Rui Nogueira, médico de família e ex-presidente da Associação Portuguesa de Medicina Geral e Familiar (APMGF), acredita que o problema é outro. “Custa-me acreditar que tantos médicos tenham dificuldades em encontrar o código. É fácil de o ver. O problema é que as pessoas se esquecem de pedir os códigos na altura do diagnóstico, ou acham que serve de pouco se vão ficar isoladas”, diz Nogueira ao PÚBLICO.

Segundo dados do Inesc Tec, foram entregues cerca de 11 mil códigos desde o lançamento da aplicação, mas apenas 24% foram utilizados. Parte do problema vem da ideia de que a app avisa as pessoas com quem alguém está depois de esta ser diagnosticada. Na realidade, a aplicação foi criada para avisar anonimadamente as pessoas com quem alguém esteve até ao diagnóstico positivo  (desde que essas pessoas também usem a app).

“Eu não tenho entregado muitos códigos, mas acho que seria mais fácil se as pessoas não tivessem de pedir e fosse directamente à app”, pondera Nogueira.

Rastreadores automáticos ajudam

Para Mendonça, o governo está a descurar uma ferramenta importante ao deixar os problemas com a StayAway Covid por resolver numa altura em que são precisos mais rastreadores humanos. Grande parte dos infectados durante o período de Natal e do Ano Novo (87%) desconhece a origem do contágio.

“É frustante ler notícias destas quando existe um sistema automático para fazer o rastreio de contactos que poderia detectar contágios em ambientes públicos como um supermercado ou autocarro”,  partilha o director do Inesc Tec.

Ainda não foram feitos estudos sobre a utilização da aplicação em Portugal, mas na Suíça, onde cerca de 22% da população utiliza a SwissCovid (equivalente à aplicação de rastreio portuguesa), investigadores do Instituto de Epidemiologia, Bioestatística e Prevenção da Universidade de Zurique, estimam que a aplicação já ajudou a travar 30 cadeias de transmissão activas.
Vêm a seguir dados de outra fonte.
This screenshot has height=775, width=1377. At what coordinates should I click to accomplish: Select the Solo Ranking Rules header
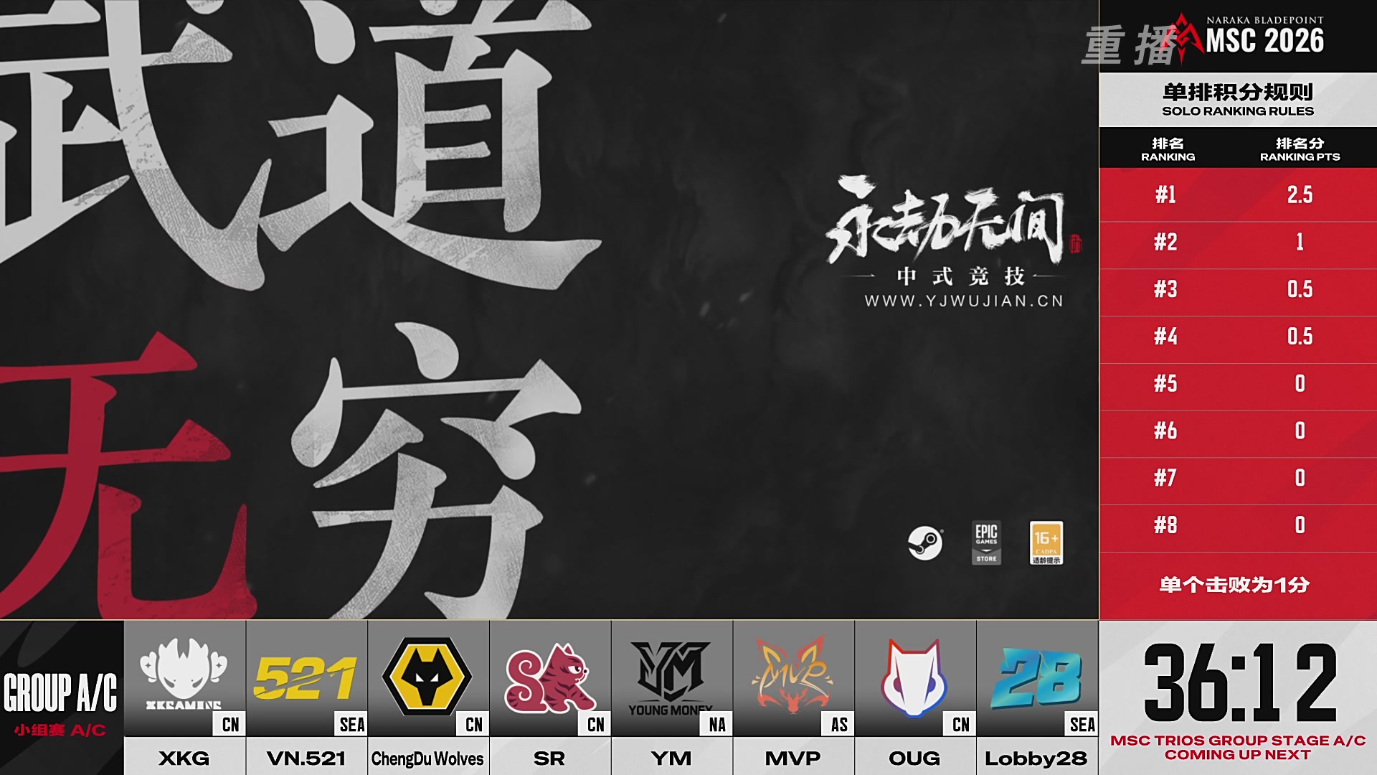coord(1238,100)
“Com a app, há mais 5% de pessoas a isolarem-se. Muitas delas fazem-no até um dia mais cedo do que se não tivessem recebido um alerta. Parece pouco, mas são muitas as cadeias de transmissão cortadas porque a aplicação ajuda a detectar possíveis contágios fora do agregado familiar”, explica ao PÚBLICO Viktor von Wyl, epidemiologista da Universidade de Zurique. “Isto foi particularmente importante em Novembro quando um aumento de casos de covid-19 trouxe uma grande pressão ao sistema de rastreio de contacto manual. A app ajudou a colmatar as falhas.”

Tal como a aplicação portuguesa, a aplicação da Suíça também teve problemas com a entrega de códigos. O caso foi resolvido ao autorizar mais profissionais a emitirem códigos, e a confiança na app foi restabelecida ao oferecer um teste grátis a todas as pessoas que recebessem um alerta de contágio.

“Espero que os países que estão a ter problemas dêem uma segunda oportunidade às aplicações. É claro que as apps não são a solução para a pandemia, mas os nossos estudos mostram que quando funcionam bem há mais pessoas que se isolam”, sublinha von Wyl. “Mas para isso é preciso garantir que o sistema funciona.”

O Inesc Tec diz que a app portuguesa está pronta. “A solução está pronta, à espera que o SPMS envie o estudo de impacto à CNPD”, frisa Mendonça. “É difícil percebermos o contributo da app e a influência que teria na situação actual, mas é certo que mais pessoas teriam sido avisadas. E aí teriam ficado em casa ou procurado fazer um teste rápido como tanta gente fez no Natal antes de estarem com a família. E as pessoas que tiveram comportamentos irresponsáveis e que foram a festas ilegais teriam ficado com medo e evitado comportamentos irresponsáveis.”